需要再次设置刚性分子文件,选择大分子蛋白的.pdbqt文件打开:
选择小分子配体文件,弹出的窗口accept就行:
选择对接算法,我个人一般会用遗传算法,读者也可以自行尝试其他算法:
在弹出的窗口中修改Number of GA Runs,这里指的是后面要重复对接多少次,次数越多消耗时间越长,结果相对更可靠,这个数字一般不要低于100,设置好后accept:
设置完毕后输出.dpf文件,注意这里选择的是Lamarckian GA而不是刚刚的Genetic Algorithm。
跟gpf一样,dpf的后缀名也需要自己加一下。
选择运行AutoDock4:
同样地,设置好autodock4.exe的路径和.dpf文件路径,log filename一行即可自动生成,然后Launch
同样会出现一个小窗,小窗消失即运行完成,前面设置的重复次数越多这一步越耗时
打开对接结果.dlg文件
选择大分子文件:
查看对接后小分子结果,通过点击弹出的小窗(下图上方)的左右箭头即可看到小分子位置,如果你觉得点了几下没看到变化那是小分子太小你没看到……
对对接结果构象进行聚类分析:
该柱状图表示某一类构象有多少个相似的对接结果,如果在数次重复中小分子都对接到了同一口袋即使小分子扭曲构象略有区别,也会被聚类到一起,纵轴表示频数,数目越多表示该构象越稳定,横轴则是能量,能量越低越稳定
像这里展示的这个构象如果在对接次数足够多的情况下依然每种都只有一个那就说明对接结果不太可靠
(因为Autodock功能比较简单,对接结果较差不能说明该分子与蛋白就一定没有互作)

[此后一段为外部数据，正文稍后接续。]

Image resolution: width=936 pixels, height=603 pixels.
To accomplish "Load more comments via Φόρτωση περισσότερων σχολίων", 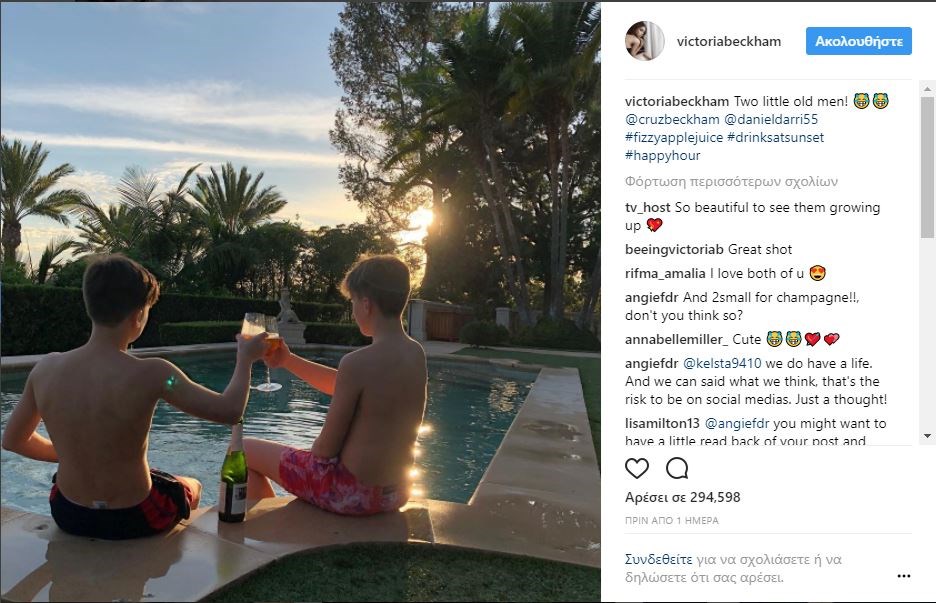I will [731, 181].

单击柱状图某一根柱子该柱子会变为红色,相应构象也会显示
可以选择合适的构象进行保存,输出的文件记得加后缀名.pdbqt,使用Openbabel转为.pdb文件,可以使用pymol对.pdb文件进行可视化,并进一步分析相互作用:
使用PLIP分析对接结果,该网站使用方法非常简单,只需要直接输入对接结果的pdb文件,然后点击Analyze:
在输出结果中,会展示包括氢键等各种常见的相互作用力,并注明蛋白质中具体哪个氨基酸残基与小分子互作,方便用户后续进行点突变等操作:
AutoDock总体来说还是比较像是一款玩具,只能解决很简单的分子对接问题,同时也只能在个人计算机电脑上进行单个操作,如果需要专业的对接还需要用服务器进行大规模的筛选。
最后关于本教程,由于文章较长且本人一直摸鱼,实际写的过程跨度了几个月,中间有些步骤比如发现怎么我的小分子/蛋白又消失了出现了跟你的不太一样,不用担心,那是因为我中间关了又重开软件。